I have completed  teaching the first semester and the reporting sessions went well.  This year I have taken a new approach in the way I inform the parents about the lessons I have taught and the learning their child has achieved.  Rather than writing in a daily organizer, the students have the responsibility to write daily reflections about what they have learned on a weekly organizer.  The students reflections and recollections help  the students interpret what they have learned into thoughts they can tell their parents during the evening.  I want the students to try to tell their parents what they have learned or done on their own.  I have noticed that having the students reflect and evaluate their progress throughout the day helps most students share what they have learned.  Even though this process helps most of the student in the Life Skills program improve and transfer their communication skills between home and school, some students still have communication disorders which require a direct line of information to be established between the school and their homes.  By establishing an informational online Moodle site, I hope to encourage and develop communication skills for all the students I teach.  Hopefully the Moodle will provide a resource for the parents to see what their child is learning.  I hope the Moodle will help the students who have memory issues recall various events well enough they create conversation about their school day.  By talking about the concepts with their parents, I feel I can help the students, parents and myself develop a deeper understanding about the students’ abilities and the goal of the Life Skills program.  

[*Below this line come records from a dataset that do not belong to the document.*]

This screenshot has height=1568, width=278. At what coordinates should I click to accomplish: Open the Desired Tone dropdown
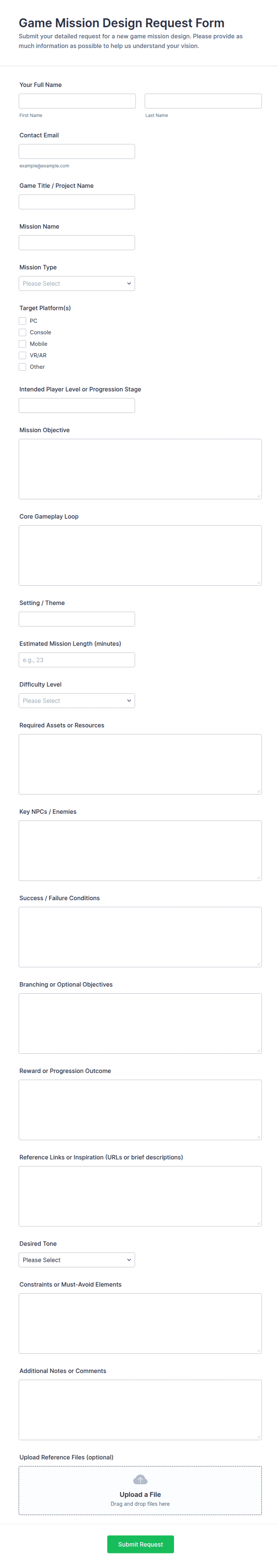tap(77, 1260)
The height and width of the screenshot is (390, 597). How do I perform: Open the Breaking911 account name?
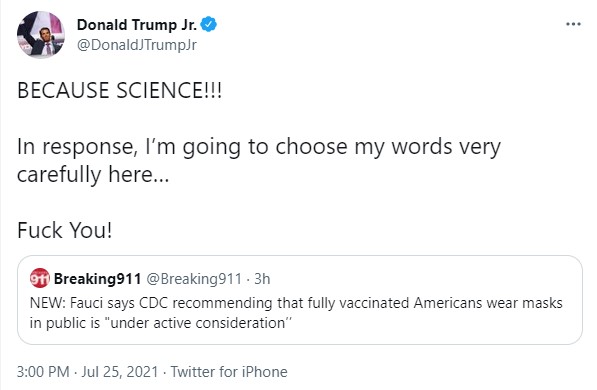tap(97, 279)
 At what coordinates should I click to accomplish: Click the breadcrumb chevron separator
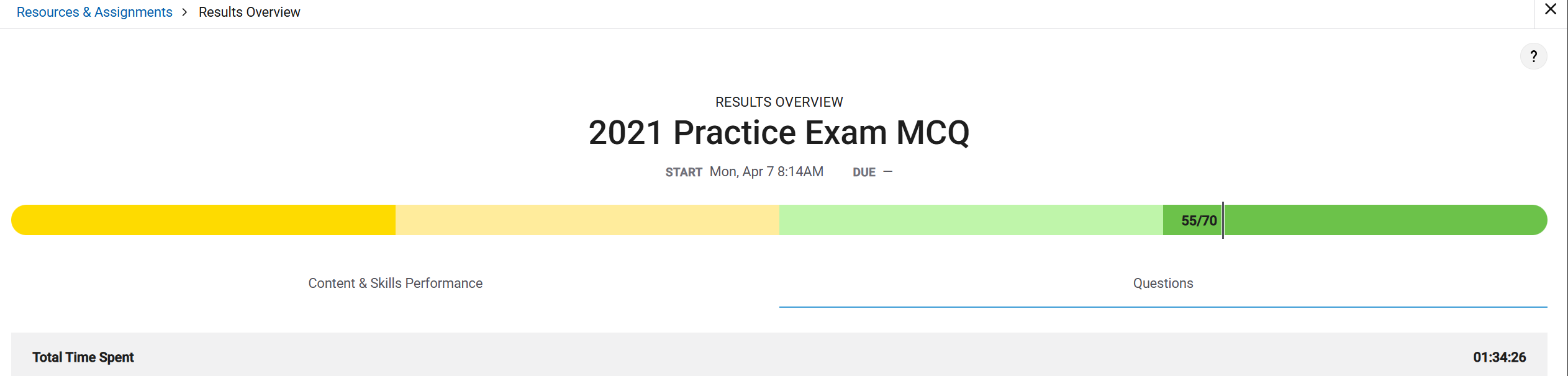coord(184,12)
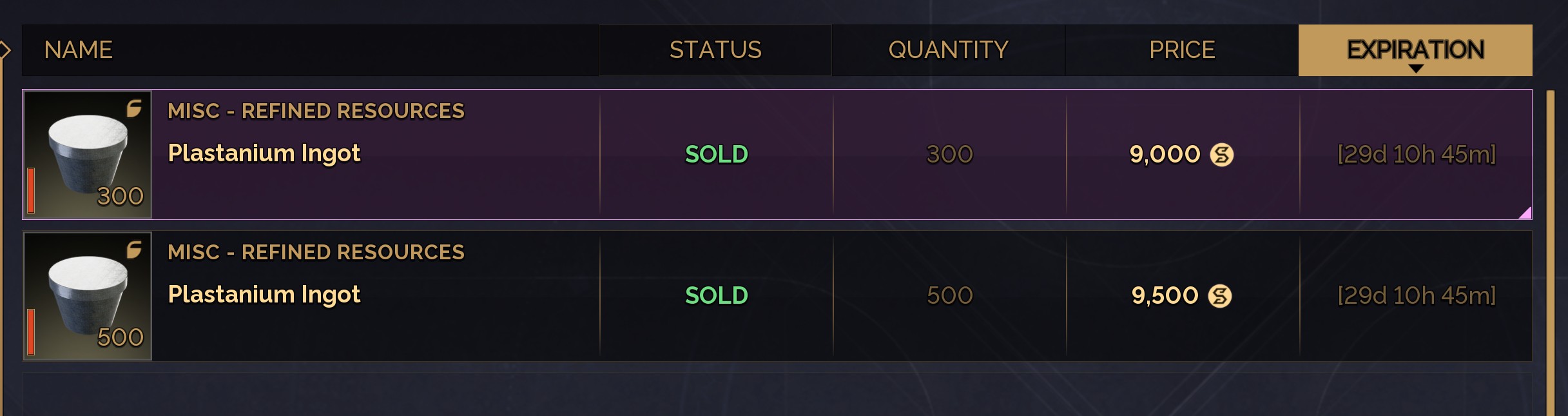
Task: Open Plastanium Ingot thumbnail with 500 stack
Action: click(88, 296)
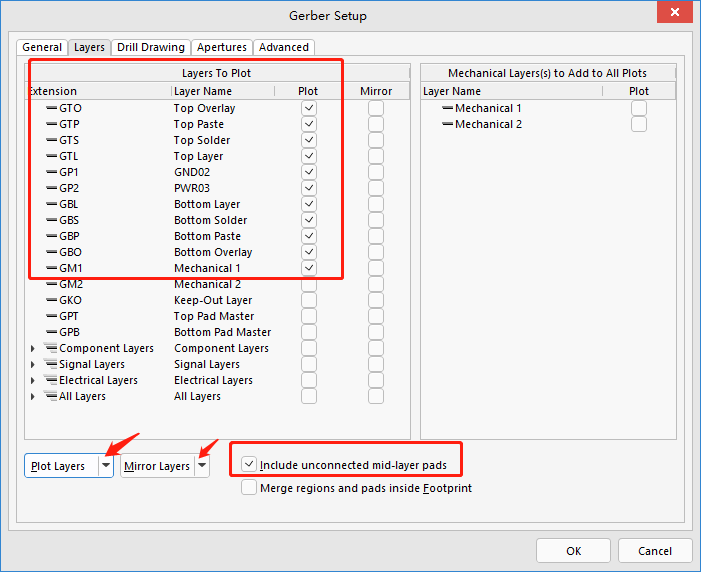This screenshot has width=701, height=572.
Task: Uncheck Plot for Top Overlay layer
Action: [x=309, y=108]
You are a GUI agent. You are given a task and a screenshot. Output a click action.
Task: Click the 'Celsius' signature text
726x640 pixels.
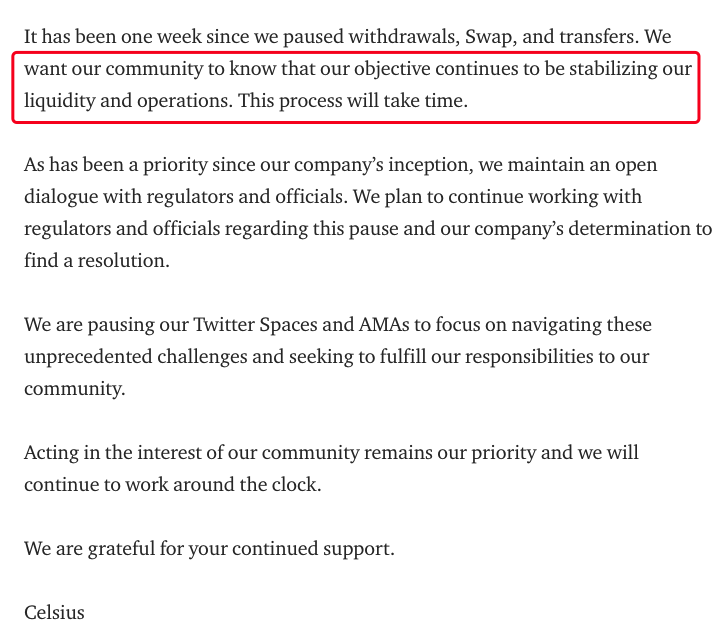pos(54,612)
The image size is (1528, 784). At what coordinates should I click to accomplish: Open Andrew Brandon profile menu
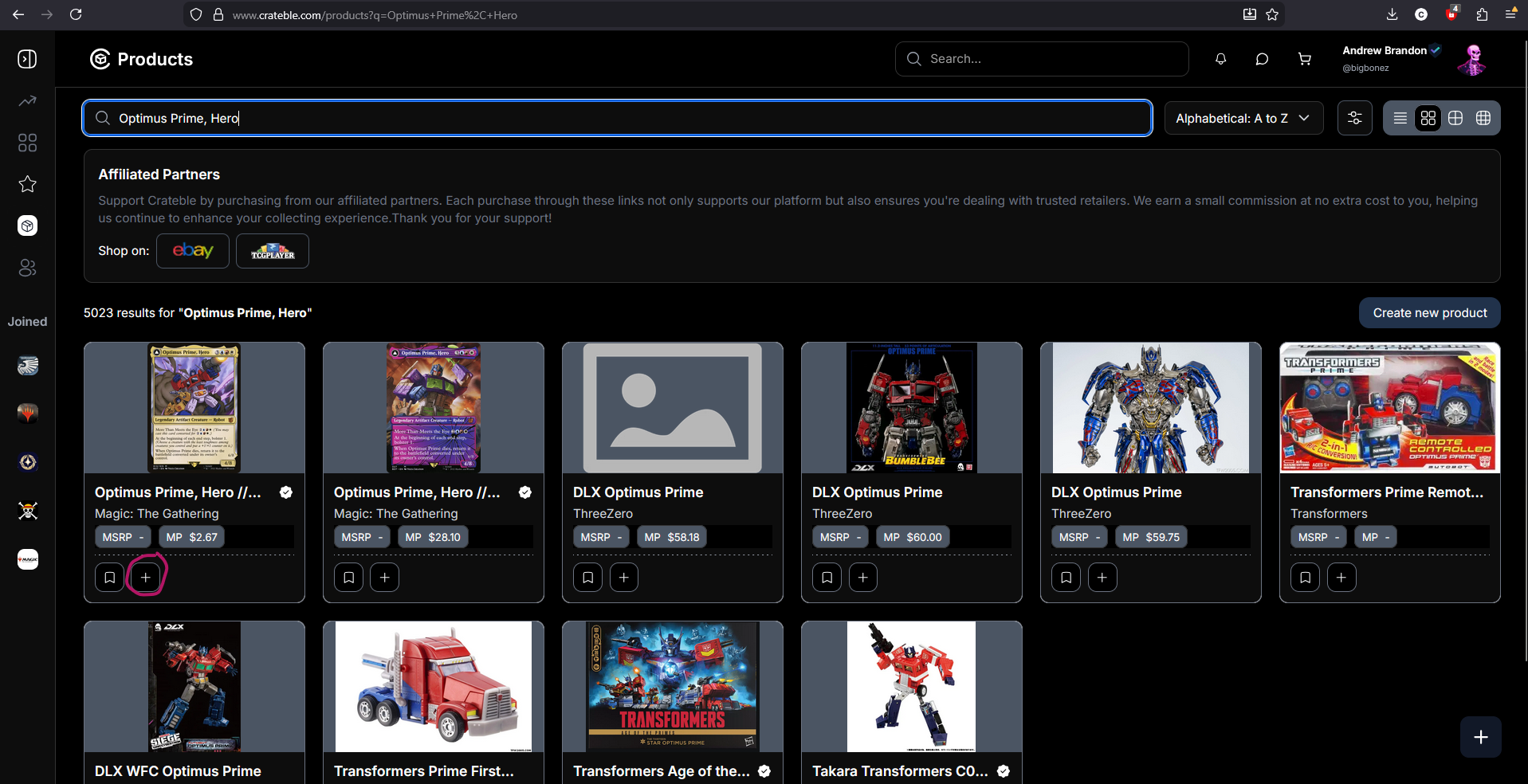click(x=1414, y=59)
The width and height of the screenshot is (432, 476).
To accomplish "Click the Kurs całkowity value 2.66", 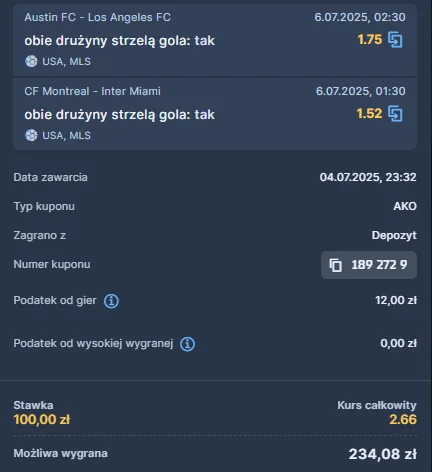I will pos(403,420).
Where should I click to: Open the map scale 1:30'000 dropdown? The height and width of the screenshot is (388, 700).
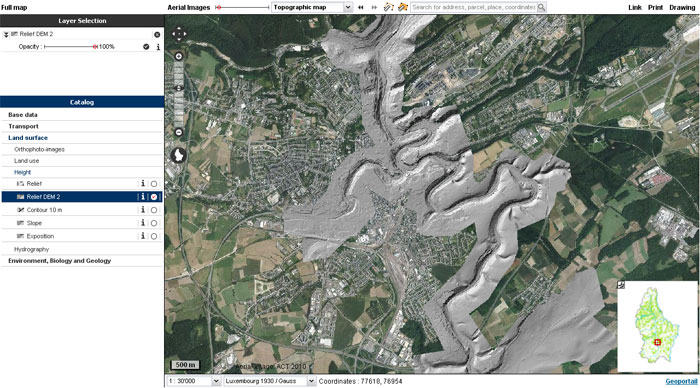(194, 381)
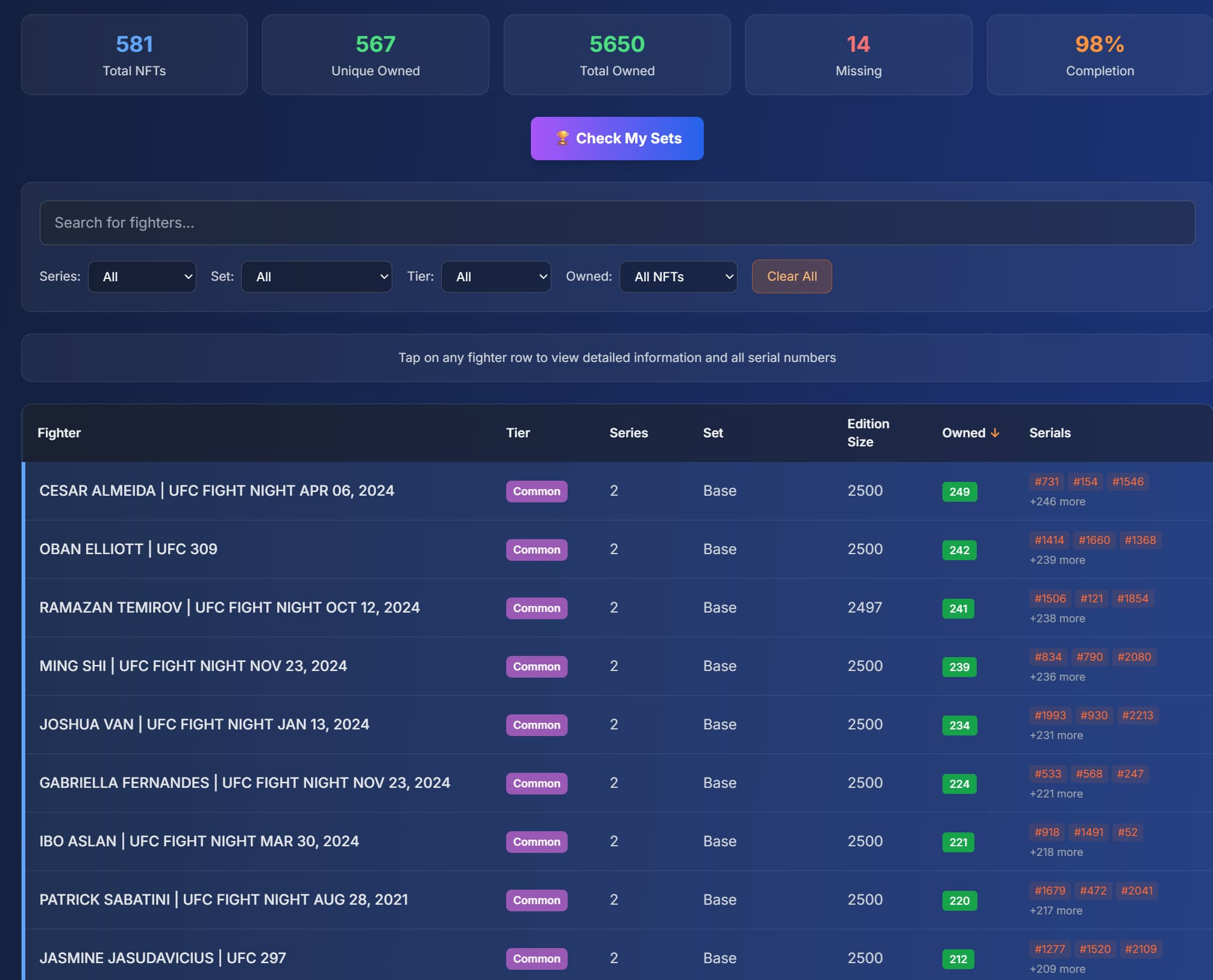The height and width of the screenshot is (980, 1213).
Task: Open the Series filter dropdown
Action: coord(142,277)
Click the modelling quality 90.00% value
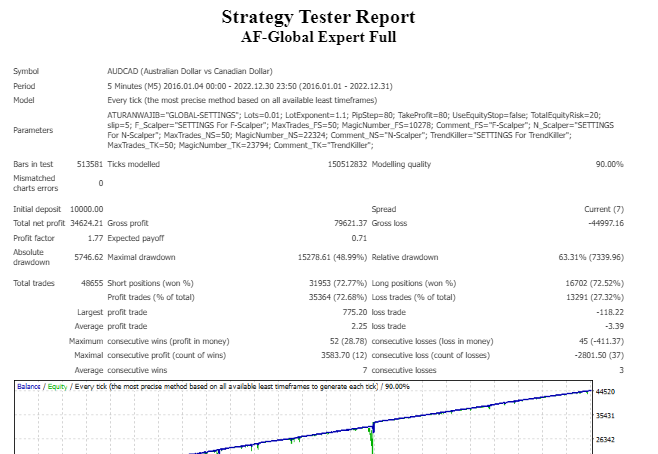Viewport: 658px width, 454px height. click(607, 164)
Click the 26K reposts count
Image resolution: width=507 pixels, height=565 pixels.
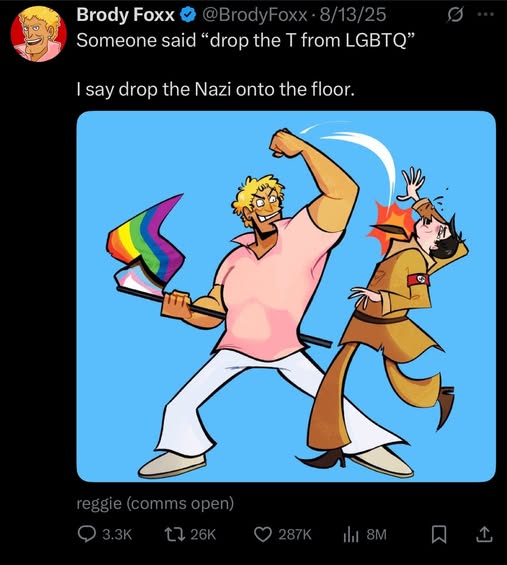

The Moodle will provide a source of information which parents can readily access online.  Students and parents hopefully will learn how to access the Moodle to read about and keep up to date on the  life skills I have most recently taught.  This could assist in them developing more meaningful communication skills their child about what is being learned in school and assist in the transfer of these skills to life at home and in the community.  Students with speech impairments will have prompts that relate to help them talk about the skills and concepts they have learned about on a day to day bases.  I feel it is important the students take ownership in their education, so they are able to transfer the skills learned between home, school and else where in the community.  I was very pleased to hear some of the students are telling their parents about what they are learning and doing at school, but I would like to support all the students and parents associated with my practice with an opportunity to learn and share with each other.  The goal of the Life Skills program is to teach the students to be as independent as possible, and many times because there is a lack of communication the students never achieve their fullest potential because people outside the classroom are unaware of the concepts the students have learned and the students abilities to preform various skills.  Technology has opened my eyes to the endless ways of informing others about the opportunities a Life Skills Program can provide.